Tüm bu zorluklarla beraber, Yılmaz’ın en büyük hedeflerinden biri de genç kızlara bu tür mesleklere yönelmeleri için ilham vermek. "Bir şeyleri başarmak için her zaman savaşmak gerekiyor. Kadınların, erkeklerle eşit şartlarda birçok sektörde yer alabileceğini göstermek istiyorum. Umuyorum ki, benim hikâyem birçok genç kıza cesaret verebilir" diyor.
Yılmaz, yer çekimiyle mücadele ederken bir yandan da ekip arkadaşlarından çok şey öğrendiğini ifade ediyor. Ambulans helikopter ekibinin dinamik bir iş birliği içinde olduğunu ve her bireyin kendi rolünü en iyi şekilde oynadığını vurgulayan Yılmaz, “Hava trafiği ve hastane bağlantılarında sürekli bir iletişim halinde olmalıyız. Ekip çalışması, bu işin en mühim parçasıdır. Benim için uçmak kadar ekip arkadaşlarımla uyum içinde çalışmak da bir o kadar heyecan verici” şeklinde sözlerine devam etti.
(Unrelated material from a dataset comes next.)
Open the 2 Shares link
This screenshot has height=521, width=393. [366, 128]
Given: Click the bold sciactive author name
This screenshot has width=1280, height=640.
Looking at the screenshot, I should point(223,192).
Hayatı boyunca edindiği deneyimlerin onun motivasyon kaynağı olduğunu belirten Yılmaz, her uçuşta hayat kurtarmanın verdiği mutluluğun tarif edilemez bir duygu olduğunu dile getiriyor. “Uçmak bir tutku ama bir o kadar da sorumluluk. Her gün daha fazla şey öğrenmek ve bu alanda daha fazla kadının yer almasını sağlamak en büyük hedefim” diye ekliyor.
Air Ambulance Türkiye gibi ileri teknolojiyi kullanan sistemlerin, Türkiye'deki sağlık hizmetlerine önemli katkılarda bulunduğuna da dikkat çeken Yılmaz, “Yüksek irtifalarda yapılan eğitimler ve teknolojik yenilikler, hem pilotlar hem de sağlık ekipleri için çok önemli. Kendi gelişimim için bu fırsatları değerlendirmeye çalışıyorum. Gelecek nesiller için de en iyisini sağlamak adına sürekli çalışmalıyız” diyor.
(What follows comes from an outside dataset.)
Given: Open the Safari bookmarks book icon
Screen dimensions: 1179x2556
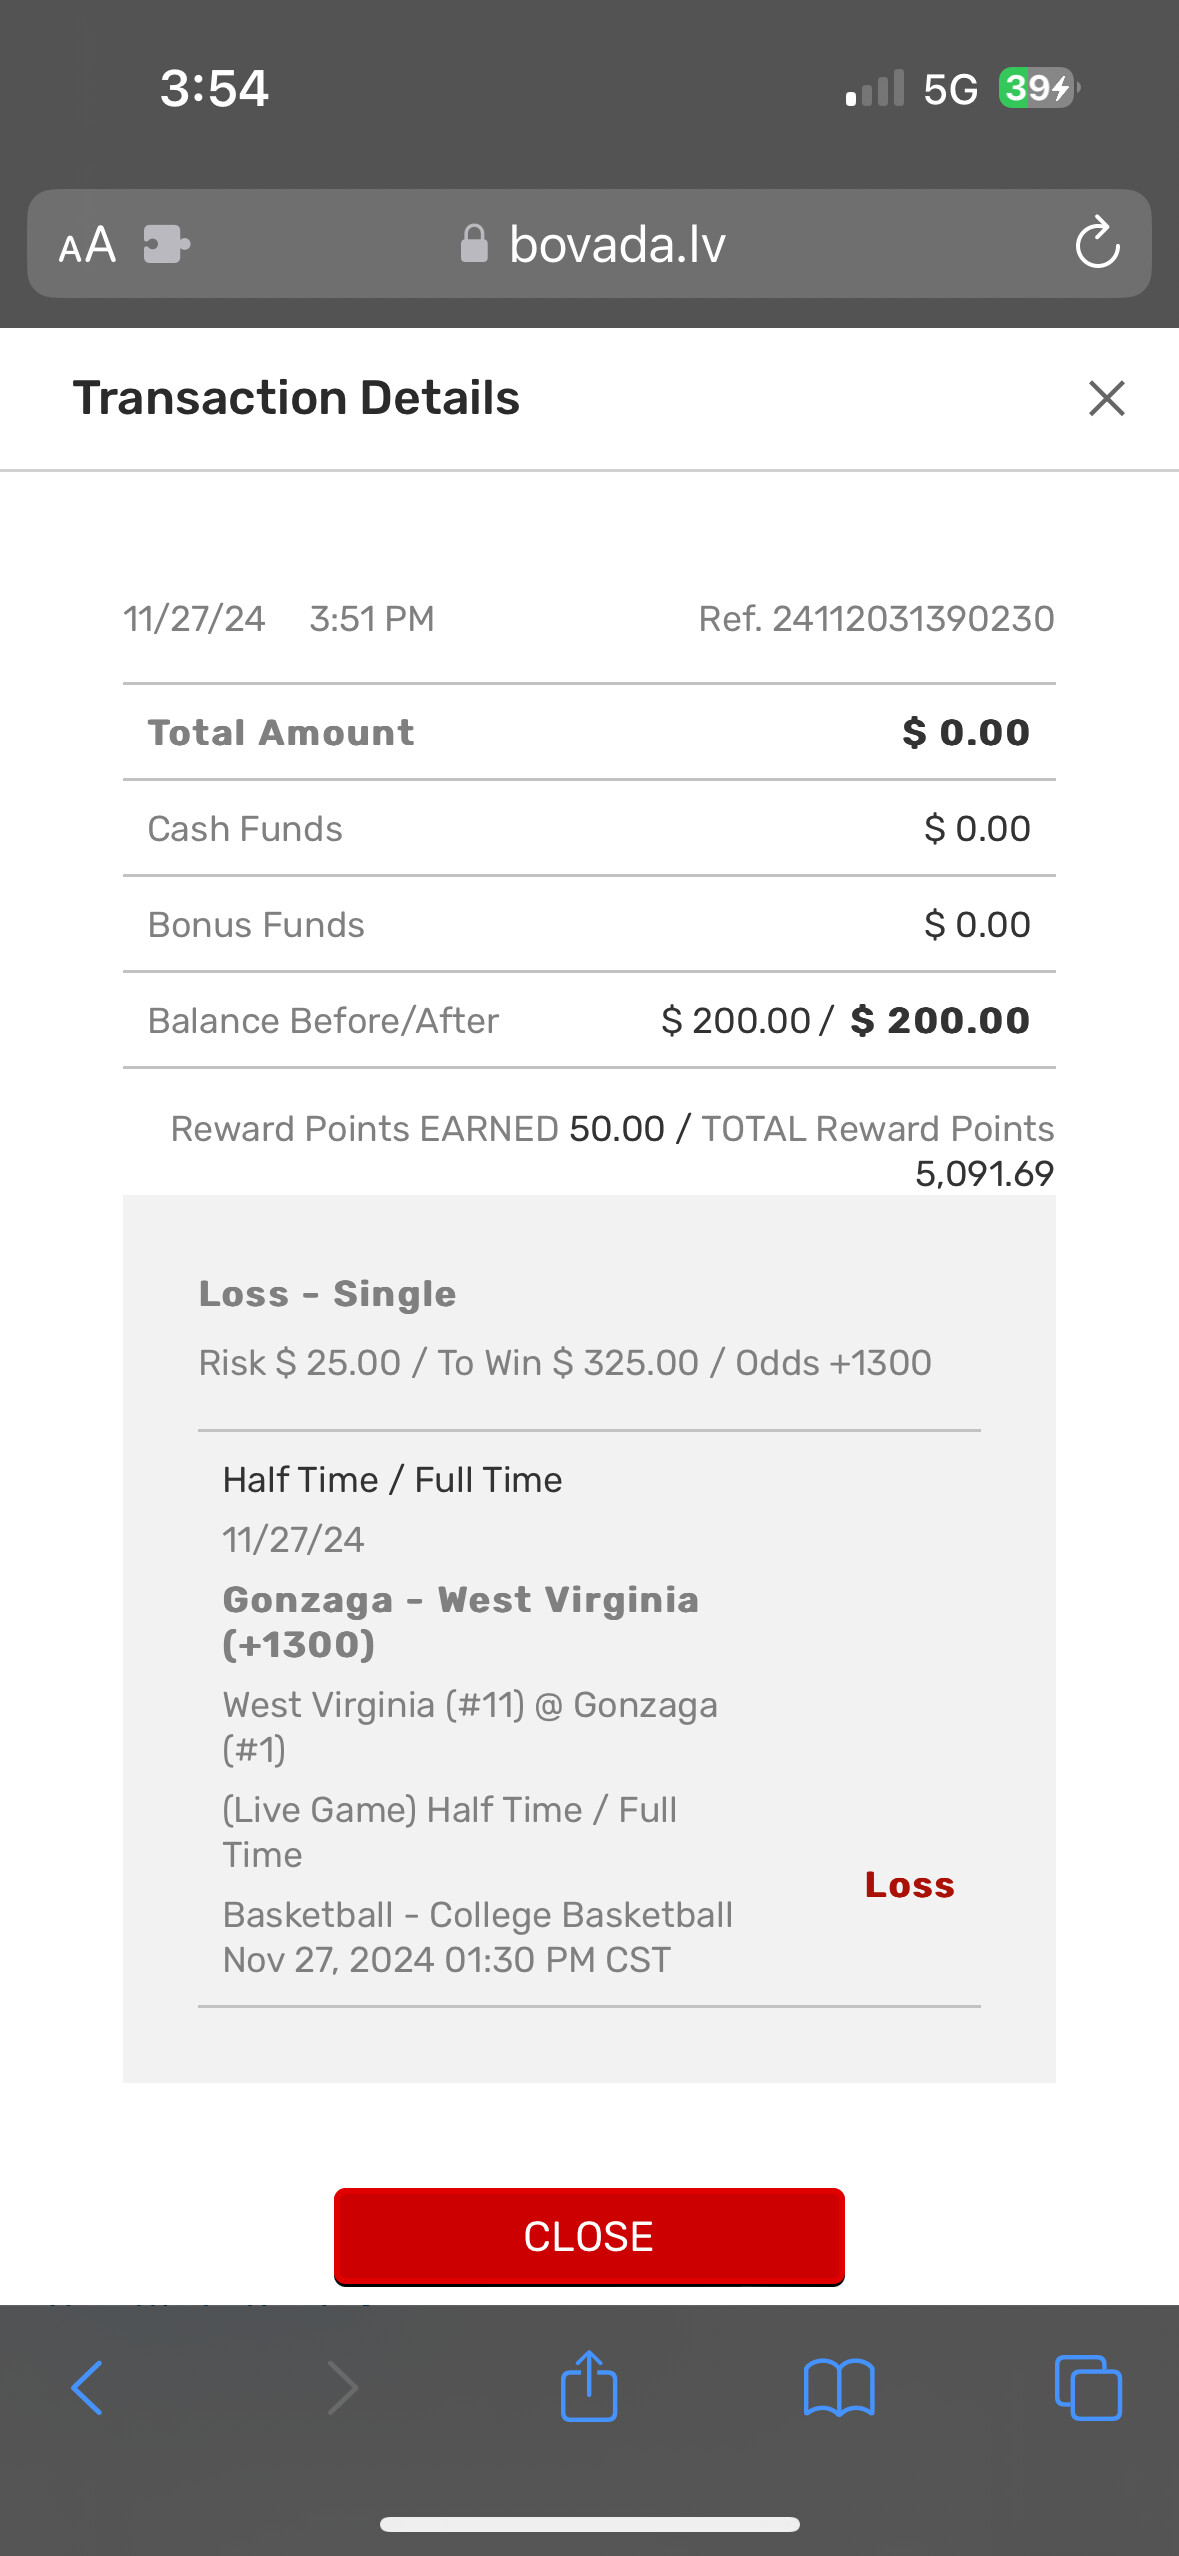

Ayşe Yılmaz, her gününü bu mücadele ile geçirirken, kendi hikayesinin bir başkası için ilham kaynağı olacağını bilmenin en büyük motivasyonu olduğunu vurguluyor. “Gökyüzü sınırsız. Çalışarak ve inanarak her şey mümkün” diyerek sözlerini sonlandırıyor. Yılmaz’ın hikayesi, yalnızca bir kadın pilotun başarı hikayesi değil; aynı zamanda tüm kadınların cesaretle sahiplenebileceği bir yaşam yolculuğunun da sembolü.